惚れた相手に弱いネストには、イレイナを止めることはできない。何より、イレイナを捨てた勇者パーティに対して目に物を見せてやりたいという思いから、イレイナが料理上手になること自体は賛成だった。――本当に料理が上手くなれば、だが。
「よ、ネスト。どした?」
そんなネストに声を掛けたのは、茶髪茶目の地味な少女。整った顔立ちにもかかわらず周囲に埋没しそうな彼女はアンジェラ。ネストが勇者パーティを離れてから一時期共に活動をしていた冒険者仲間である。
「……アンジェラ」
「いや、まって。ほんとどしたの?」
テーブルから顔を上げたネストの目は闇を湛えており、アンジェラはぎょっと目を剥いた。ただ事ではない様子に、貴族の面倒な依頼でも押し付けられたかと考えた。
ぽん、と肩に手を置き、精一杯励ますも、ネストの顔色は良くならない。むっとしたアンジェラが後頭部を叩けば、ネストは勢いよくテーブルに額を打ち付けた。
「痛い……」
「あ、あはは。その、ごめんね?」
少しだけ申し訳なさそうに頬を掻いたアンジェラは、ネストの対面に座ってじっと彼を観察する。ことの詳細を問うその視線にさらされて、ネストは重い口を開いた。
「どうすれば料理が上手くなると思う?」
「え……料理?」
完全に想定外の言葉に、アンジェラは大きく目を瞬かせる。やがてにぃ、と笑ったのは、ネストの恋を予感してのことだった。
アンジェラたちの間では、ネストが誰かを一途に思い続けていることは公然の秘密となっていた。恋人の胃袋をつかみたい――そんな発言だと思ったアンジェラは、張り詰めていた警戒の糸をほどきながら組んだ手に顎を乗せて思索する。
「そうだねぇ……まずは料理上手な人の弟子になるとか?あとはやっぱり、愛情かな?」
きゃー、と女性らしく甲高い歓声を上げるアンジェラだが、ネストの反応はない。てっきりからかうなと、頬を赤くして文句を言って来ると思っていたため、拍子抜けだった。
まるで蛇の抜け殻のようにしなびたネストを観察して、アンジェラは少し頬をひきつらせた。
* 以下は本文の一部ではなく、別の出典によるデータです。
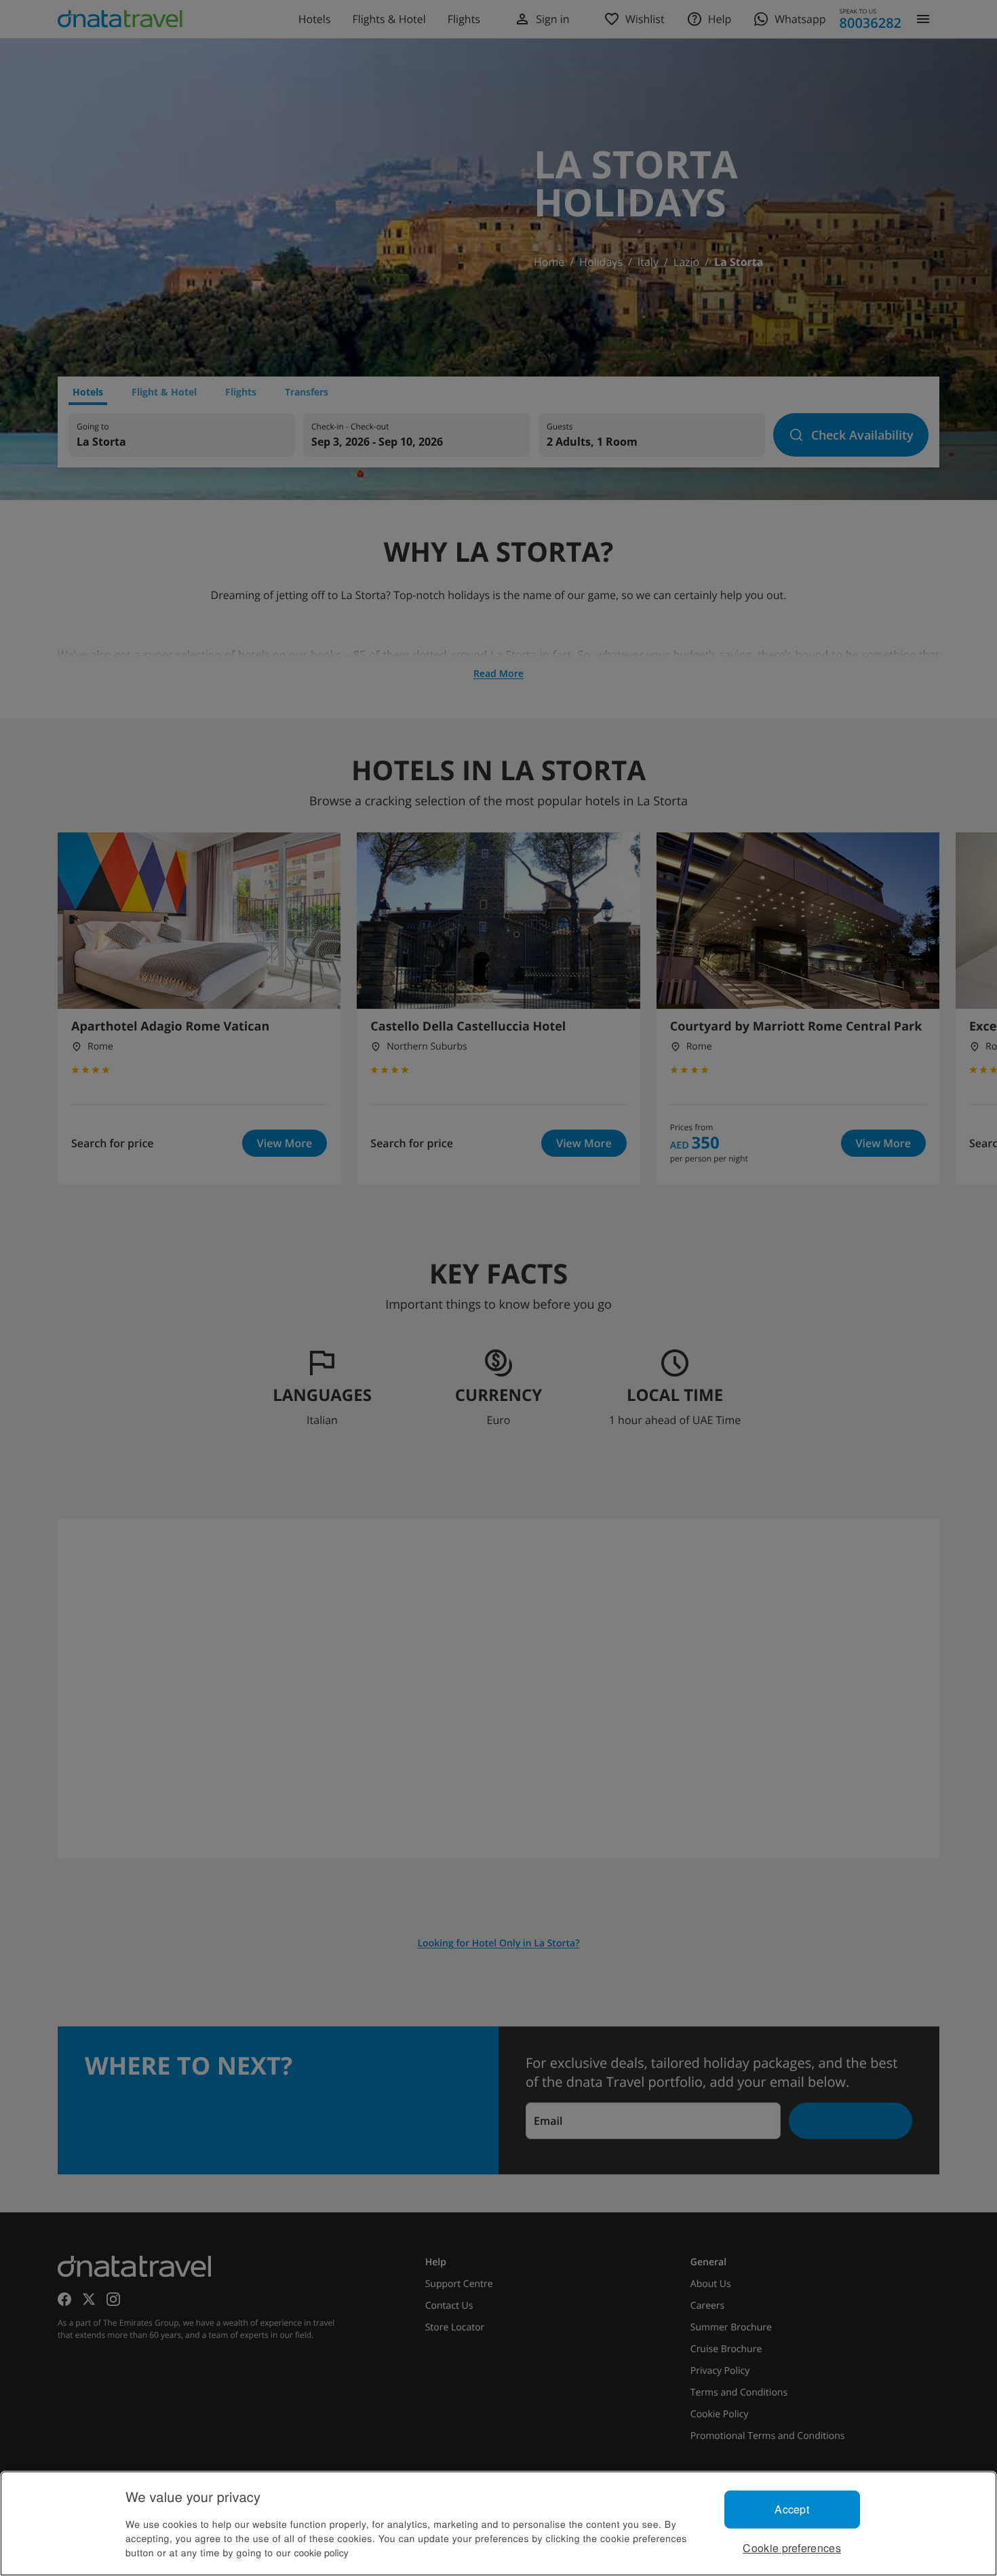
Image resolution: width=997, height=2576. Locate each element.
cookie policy (321, 2552)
「ええっと、ネストってそんなに料理が下手だっけ?あんまり覚えてないけど、ローテーションで作った時にも特に不味いとは思わなかったよ?」
「ああ……僕じゃなくてイレイナ、友人の話なんだけどね」
「イレイナさんっていうんだ!へぇ」
目を輝かせたアンジェラだったが、続くネストの言葉に今度こそ驚愕を隠せなくなる。
曰く、呪われているように料理ができない。料理人に転職したはいいが、職業の恩恵の大きさを理解せずロックゴーレムなどという岩を食おうとした。焼けば炭が出来上がるどころか悪臭のする未知の物体が誕生し、芋を潰すのさえ不器用ゆえにままならない。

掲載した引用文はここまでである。